Le flou entoure la récente visite du Groupe d'action financière (GAFI) et de l'organisme régional MENAFATF en Tunisie. Aucune déclaration officielle n'a été faite ; seuls quelques échos laissent entendre une insatisfaction liée à certaines législations tunisiennes et aux mécanismes de contrôle financier. C'est ce qu'a indiqué l'économiste Ridha Chkoundali ce mercredi 4 juin 2025, sur Express Fm, en évoquant un risque potentiel de réinscription de la Tunisie sur la liste grise d'ici 2026 ou 2027 – voire sur la liste noire, si les manquements persistent. Selon lui, malgré la mise en place récente, par le Conseil du marché financier, d'un nouveau dispositif destiné à renforcer la lutte contre le blanchiment d'argent et le financement du terrorisme – en coordination avec les structures de la Banque centrale –, les inquiétudes demeurent. « Nous disposons de bons mécanismes de contrôle, je ne pense pas qu'ils puissent ne pas convaincre le GAFI », a-t-il souligné. Et même en cas de retour sur la liste grise, Ridha Chkoundali estime que les répercussions économiques resteraient limitées, le volume d'investissements étrangers en Tunisie étant déjà modeste. L'économiste met toutefois en garde contre les effets pervers du retour en force de l'économie informelle, notamment dans le sillage de la réforme controversée de la loi sur les chèques. Celle-ci a contribué à une augmentation de la masse monétaire circulant en dehors des circuits organisés, ce qui alimente les soupçons des organismes internationaux quant à d'éventuels cas de blanchiment ou de financement illicite. Ridha Chkoundali rappelle que la Tunisie avait pourtant satisfait aux exigences du GAFI, ce qui lui avait permis de sortir de la liste noire en octobre 2019. Mais le mauvais usage de certaines recommandations – notamment dans le cadre du contrôle des associations – semble aujourd'hui ternir les efforts réalisés.

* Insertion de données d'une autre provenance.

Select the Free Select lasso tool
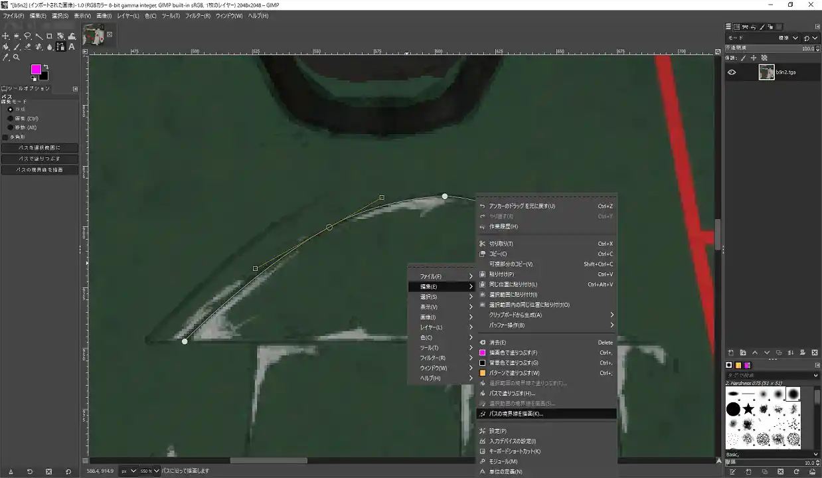Viewport: 822px width, 478px height. pyautogui.click(x=27, y=37)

Autre point d'inquiétude : la persistance des transactions en espèces, qui freine la transition numérique des opérations financières. « Lorsque les paiements ne passent ni par les virements bancaires ni par les cartes, cela ouvre la voie au financement de réseaux illégaux », avertit-il. Pour lui, même avec des instances de contrôle performantes, il devient difficile de surveiller les flux dans un contexte où la circulation de cash atteint des niveaux élevés. Face à ce constat, il appelle à des mesures audacieuses, notamment une possible amnistie fiscale sur les liquidités, en particulier en devises, circulant sur le marché noir. Si ces fonds étaient réintégrés dans les circuits formels, cela pourrait certes susciter des soupçons à court terme, mais offrirait à long terme un levier positif pour l'économie tunisienne.

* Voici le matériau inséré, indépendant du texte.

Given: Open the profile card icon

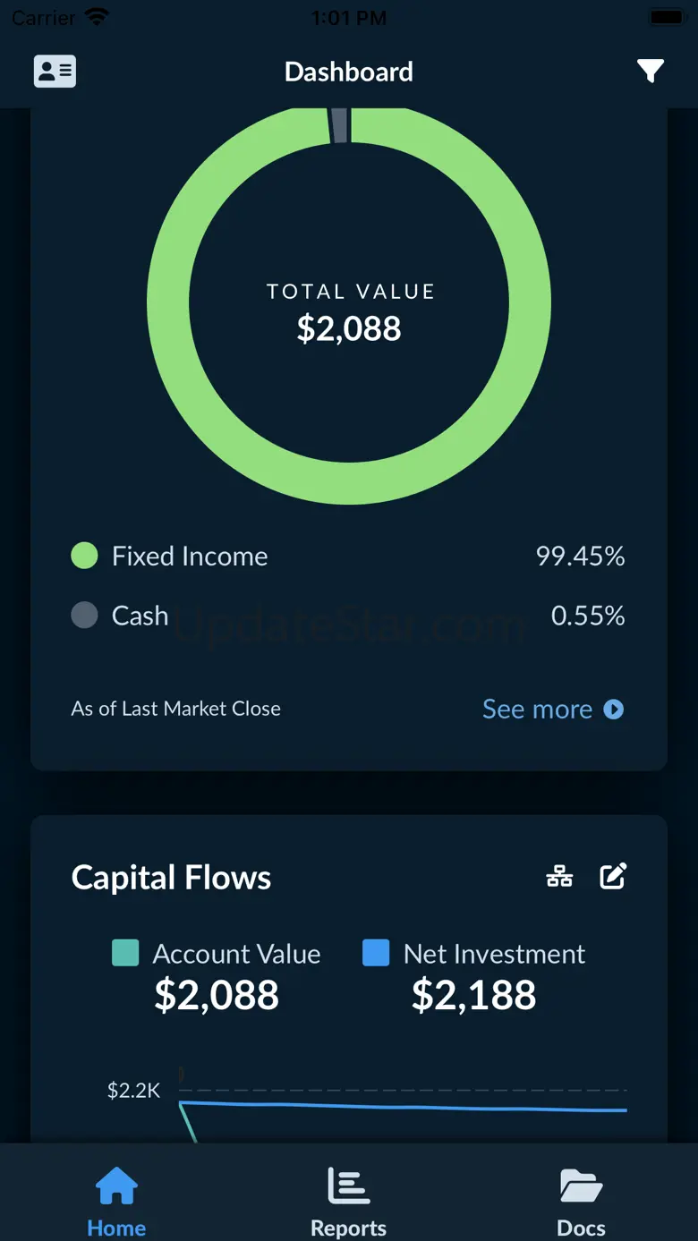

Revenant sur la loi sur les chèques, Chkoundali déplore un retour en arrière : « On avait interdit les paiements en espèces de plus de 5.000 dinars pour inciter à l'intégration de l'économie informelle, puis cette mesure a été abandonnée pour soutenir l'activité des entreprises. » Quant aux prévisions économiques pour 2025, l'objectif officiel de 3,2% de croissance paraît, selon lui, difficile à atteindre. « Si l'on parvient à en réaliser la moitié, ce sera déjà un bon résultat. » Il critique au passage des politiques fiscales et réglementaires jugées « improvisées », appelant à des réformes urgentes.
En conclusion, Ridha Chkoundali estime que seul un climat des affaires clair et stable – fondé sur une fiscalité cohérente, des procédures administratives simplifiées et une politique monétaire lisible – peut attirer les investisseurs. Il appelle également la Banque centrale à clarifier les tenants et aboutissants de la récente mission du GAFI et de MENAFATF, et à publier une feuille de route en concertation avec le gouvernement afin d'éviter une nouvelle inscription sur les listes grise ou noire.